Aufgabenstellung:
Gib den Abschnitt der Zeilen, der mit der Zeile beginnt, die „This screenshot has width=1723, height=878.“ enthält, und mit dem Ende der Zeilen schließt, vollständig samt Anweisungen wieder, wobei beide Enden dazugehören. Verschiebe dabei jede Koordinate in den Antworten, indem du 25 addierst, und lass die Bilder weg.

*** Ausgangsmaterial ***

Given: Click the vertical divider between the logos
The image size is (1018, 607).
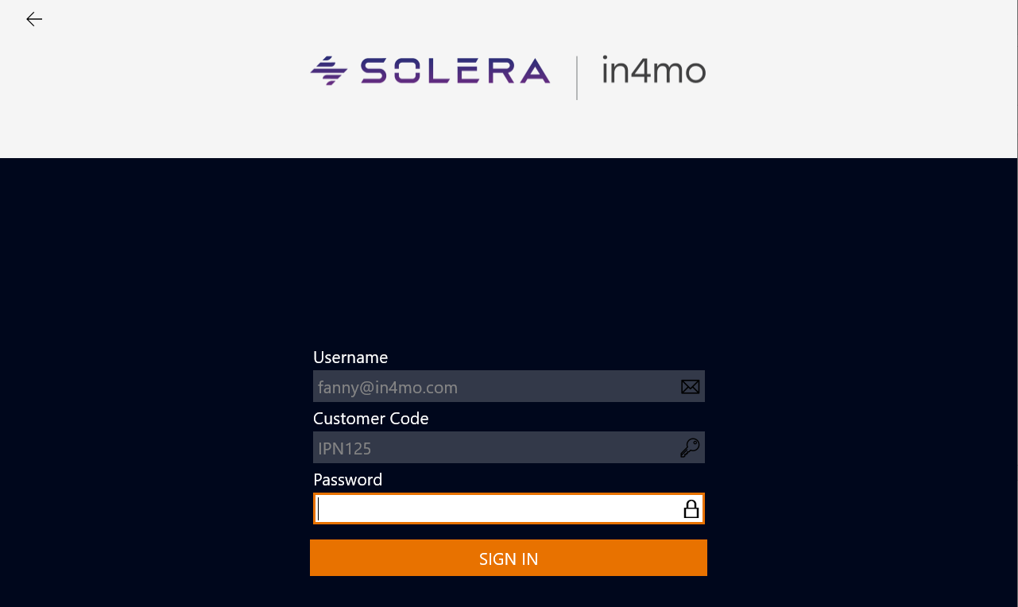Looking at the screenshot, I should point(577,77).
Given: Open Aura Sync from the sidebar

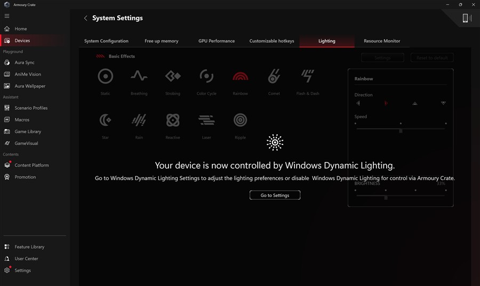Looking at the screenshot, I should (x=25, y=62).
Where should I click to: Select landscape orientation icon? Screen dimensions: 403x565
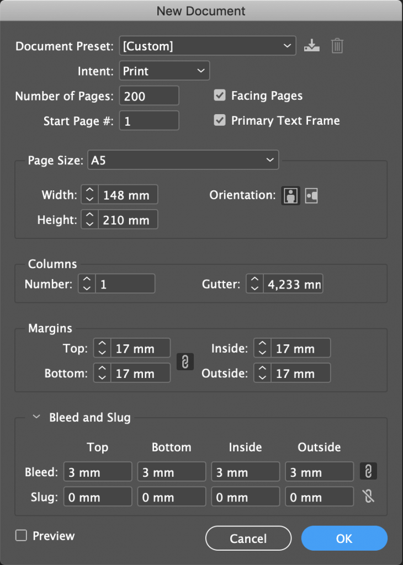click(312, 195)
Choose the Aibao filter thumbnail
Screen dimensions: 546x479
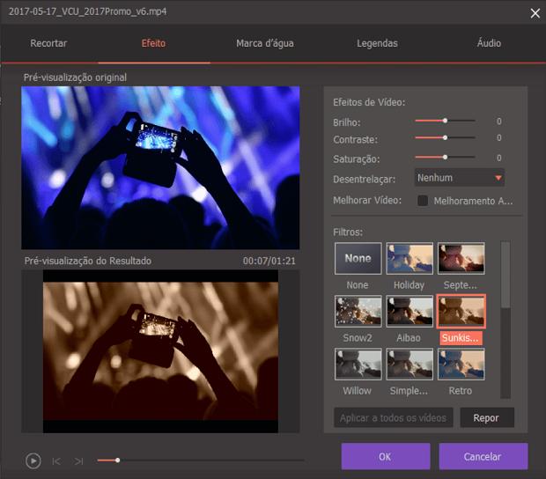tap(410, 312)
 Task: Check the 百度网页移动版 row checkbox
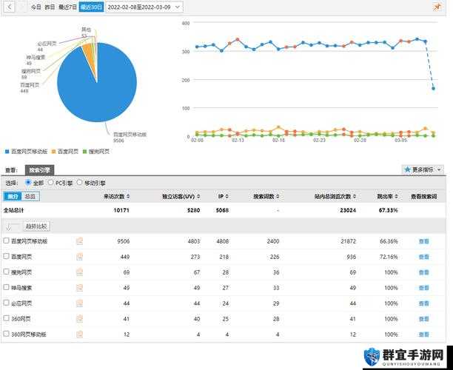7,241
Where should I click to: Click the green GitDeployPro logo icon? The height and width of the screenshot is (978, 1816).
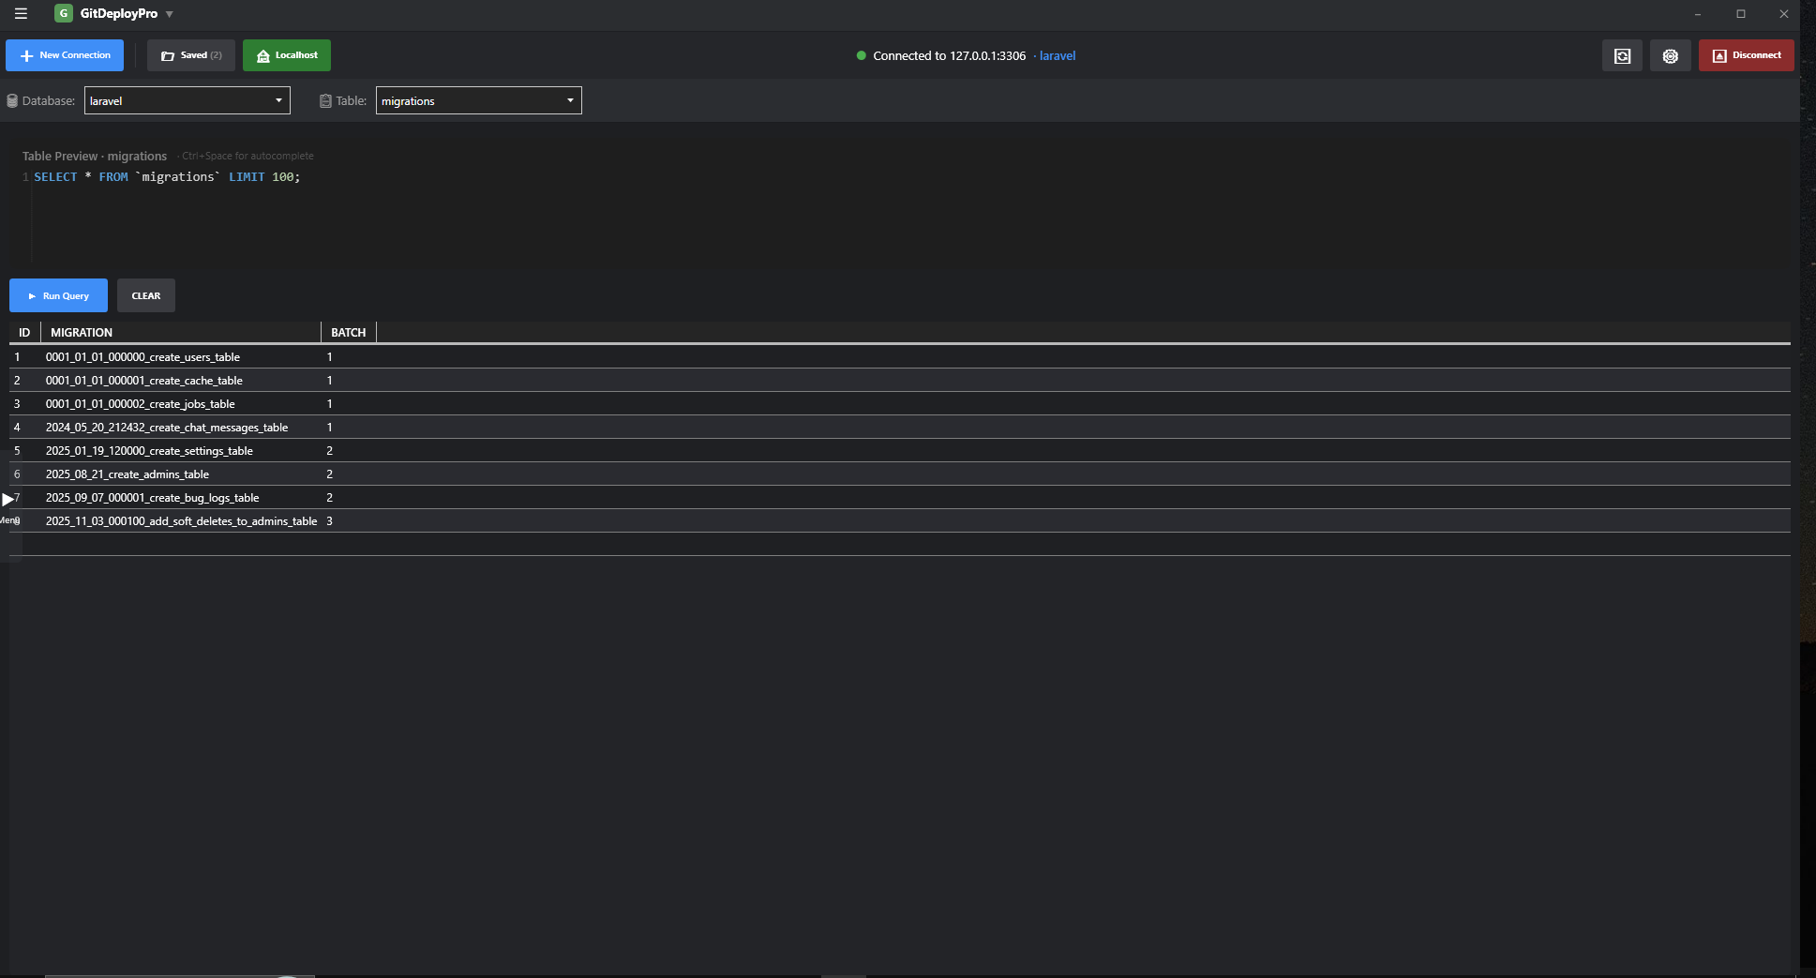coord(63,13)
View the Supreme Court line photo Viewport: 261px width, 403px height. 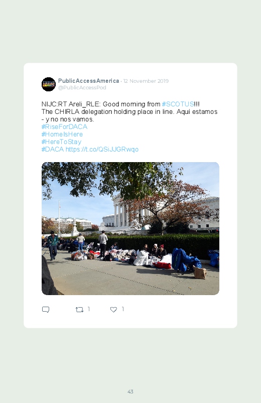(x=131, y=228)
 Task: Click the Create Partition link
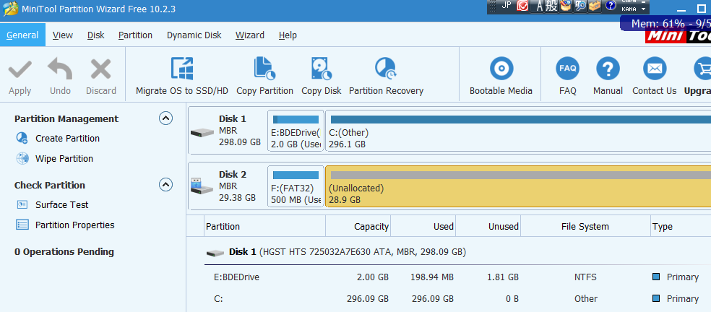tap(67, 139)
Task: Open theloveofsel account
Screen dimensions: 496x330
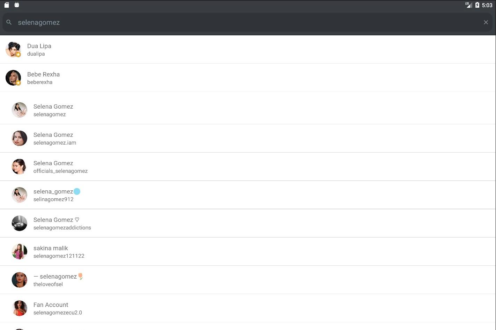Action: [248, 280]
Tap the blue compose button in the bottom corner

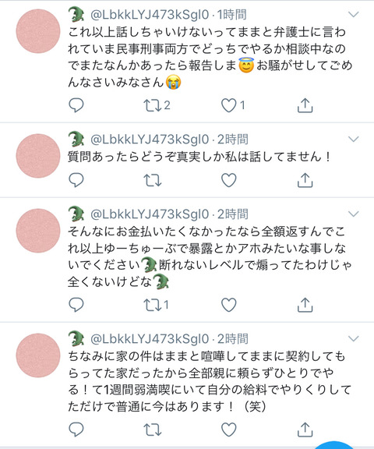[334, 446]
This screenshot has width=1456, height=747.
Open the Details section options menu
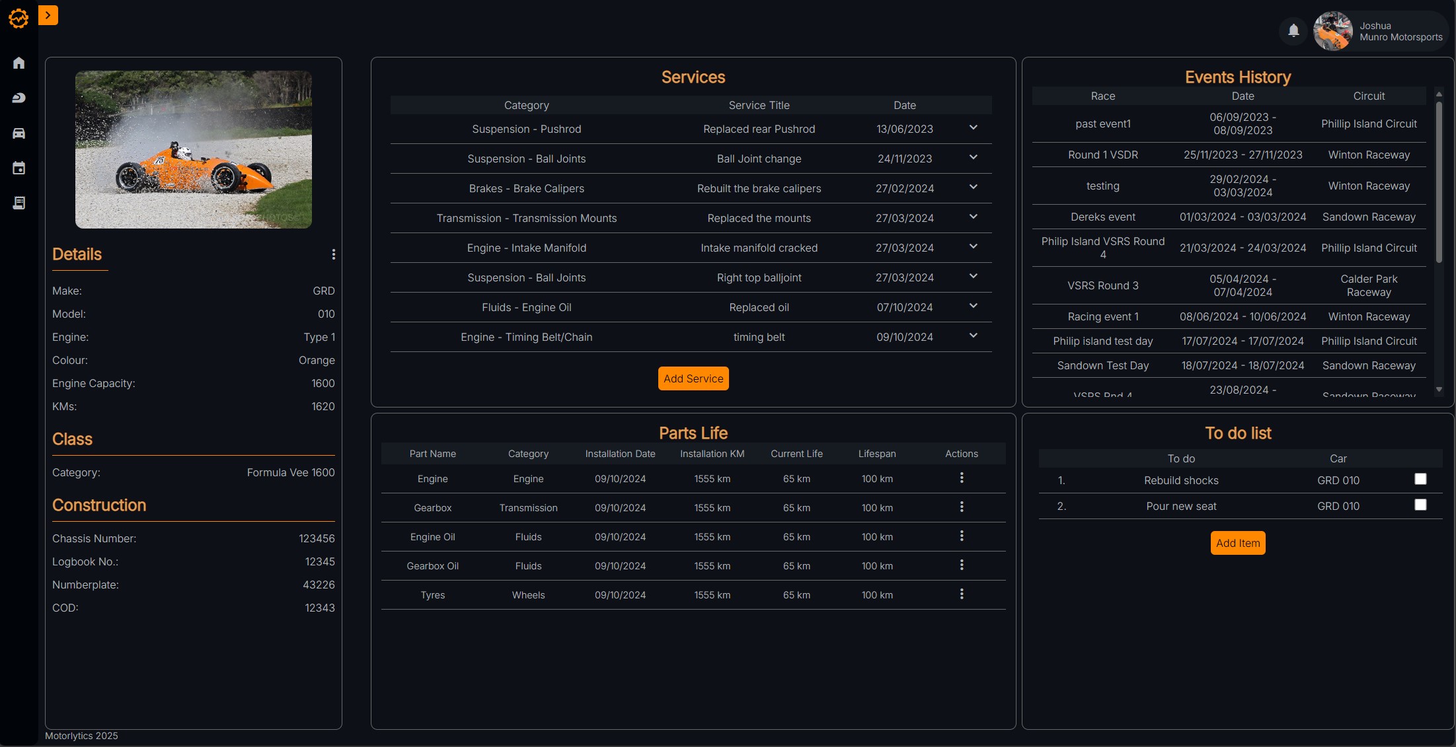[333, 254]
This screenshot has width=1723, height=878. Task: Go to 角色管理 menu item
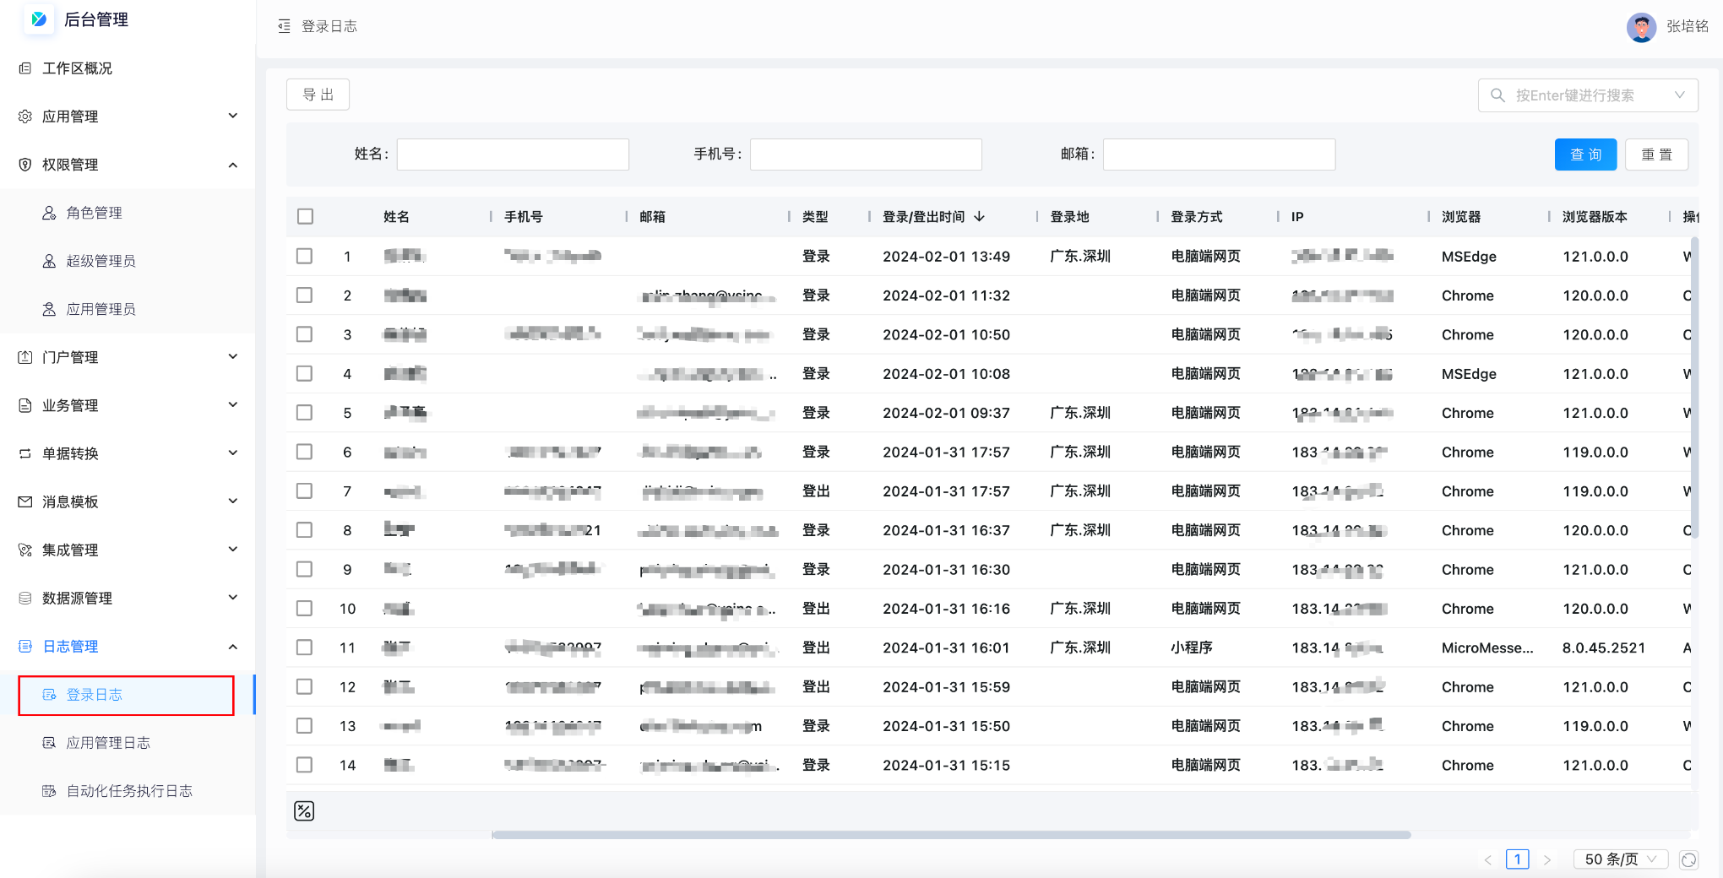click(x=95, y=213)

***

Lösung der Aufgabe:
This screenshot has width=1723, height=878. Task: Go to 角色管理 menu item
click(x=120, y=238)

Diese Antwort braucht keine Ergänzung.